* [Given data]:
* BEGIN *

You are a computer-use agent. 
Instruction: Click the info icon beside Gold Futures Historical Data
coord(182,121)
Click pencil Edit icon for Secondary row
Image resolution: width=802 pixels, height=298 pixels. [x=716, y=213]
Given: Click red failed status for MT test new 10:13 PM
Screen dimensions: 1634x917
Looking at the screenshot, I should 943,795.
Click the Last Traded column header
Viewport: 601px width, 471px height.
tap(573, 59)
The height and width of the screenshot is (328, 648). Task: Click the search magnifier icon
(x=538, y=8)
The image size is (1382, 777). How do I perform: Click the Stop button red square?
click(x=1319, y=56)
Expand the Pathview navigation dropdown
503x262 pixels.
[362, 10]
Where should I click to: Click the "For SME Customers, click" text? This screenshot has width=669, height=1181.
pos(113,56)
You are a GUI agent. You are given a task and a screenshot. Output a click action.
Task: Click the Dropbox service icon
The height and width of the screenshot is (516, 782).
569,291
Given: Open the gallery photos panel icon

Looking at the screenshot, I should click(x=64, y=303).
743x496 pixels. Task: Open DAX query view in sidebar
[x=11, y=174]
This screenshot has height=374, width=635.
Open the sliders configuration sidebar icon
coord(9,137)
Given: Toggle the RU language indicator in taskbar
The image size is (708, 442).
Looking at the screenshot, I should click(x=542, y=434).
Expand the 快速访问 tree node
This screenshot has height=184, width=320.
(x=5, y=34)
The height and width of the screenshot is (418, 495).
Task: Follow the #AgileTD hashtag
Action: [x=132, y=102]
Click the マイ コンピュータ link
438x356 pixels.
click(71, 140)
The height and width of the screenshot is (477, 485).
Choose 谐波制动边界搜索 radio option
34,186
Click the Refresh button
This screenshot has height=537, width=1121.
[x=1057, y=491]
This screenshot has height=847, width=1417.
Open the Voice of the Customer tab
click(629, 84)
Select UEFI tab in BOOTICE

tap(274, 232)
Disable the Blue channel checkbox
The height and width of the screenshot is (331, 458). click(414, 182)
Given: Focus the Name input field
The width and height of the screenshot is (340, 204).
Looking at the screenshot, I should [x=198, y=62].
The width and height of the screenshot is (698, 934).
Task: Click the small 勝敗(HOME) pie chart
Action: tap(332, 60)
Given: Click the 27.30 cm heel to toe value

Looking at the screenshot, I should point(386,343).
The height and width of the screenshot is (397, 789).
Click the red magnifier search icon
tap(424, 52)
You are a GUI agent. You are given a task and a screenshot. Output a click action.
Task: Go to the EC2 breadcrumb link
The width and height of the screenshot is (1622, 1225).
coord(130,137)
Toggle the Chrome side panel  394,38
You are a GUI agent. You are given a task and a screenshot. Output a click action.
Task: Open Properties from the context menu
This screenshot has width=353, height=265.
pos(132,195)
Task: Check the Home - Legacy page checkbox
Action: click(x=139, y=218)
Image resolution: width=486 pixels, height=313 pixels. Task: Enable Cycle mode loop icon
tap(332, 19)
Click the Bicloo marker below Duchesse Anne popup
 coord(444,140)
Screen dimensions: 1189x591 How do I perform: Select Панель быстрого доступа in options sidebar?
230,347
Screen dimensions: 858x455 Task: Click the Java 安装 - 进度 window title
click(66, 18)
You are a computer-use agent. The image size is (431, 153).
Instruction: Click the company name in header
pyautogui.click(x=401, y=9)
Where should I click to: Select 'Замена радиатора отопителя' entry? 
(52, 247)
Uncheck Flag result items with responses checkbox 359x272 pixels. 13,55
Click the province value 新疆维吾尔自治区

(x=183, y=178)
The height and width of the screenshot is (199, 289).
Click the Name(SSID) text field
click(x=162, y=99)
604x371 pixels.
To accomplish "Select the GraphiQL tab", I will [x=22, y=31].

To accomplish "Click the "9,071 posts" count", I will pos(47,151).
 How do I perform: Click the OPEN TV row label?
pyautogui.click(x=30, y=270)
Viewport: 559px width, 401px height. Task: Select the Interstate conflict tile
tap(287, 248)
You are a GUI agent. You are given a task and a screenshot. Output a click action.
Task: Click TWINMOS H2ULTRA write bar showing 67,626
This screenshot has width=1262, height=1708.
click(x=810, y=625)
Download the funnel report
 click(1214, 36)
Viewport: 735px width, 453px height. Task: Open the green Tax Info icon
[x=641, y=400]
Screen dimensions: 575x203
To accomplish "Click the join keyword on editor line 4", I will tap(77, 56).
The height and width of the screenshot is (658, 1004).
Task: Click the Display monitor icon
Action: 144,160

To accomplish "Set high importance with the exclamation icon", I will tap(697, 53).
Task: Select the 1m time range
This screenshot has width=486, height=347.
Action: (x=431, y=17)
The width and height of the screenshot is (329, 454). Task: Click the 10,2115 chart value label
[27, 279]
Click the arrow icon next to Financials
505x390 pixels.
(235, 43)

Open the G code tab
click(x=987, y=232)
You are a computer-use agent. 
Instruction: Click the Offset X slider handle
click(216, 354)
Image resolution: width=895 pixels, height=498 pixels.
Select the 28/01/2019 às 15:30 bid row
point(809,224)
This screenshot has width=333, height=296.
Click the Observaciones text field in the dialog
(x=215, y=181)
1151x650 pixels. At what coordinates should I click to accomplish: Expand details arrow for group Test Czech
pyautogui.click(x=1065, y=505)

* END *

* [Task goal]: Pull out each line in the listing above that contains the word "Expand".

* [The result]:
Expand the Pathview navigation dropdown
Expand the 快速访问 tree node
1151x650 pixels. At what coordinates should I click to accomplish: Expand details arrow for group Test Czech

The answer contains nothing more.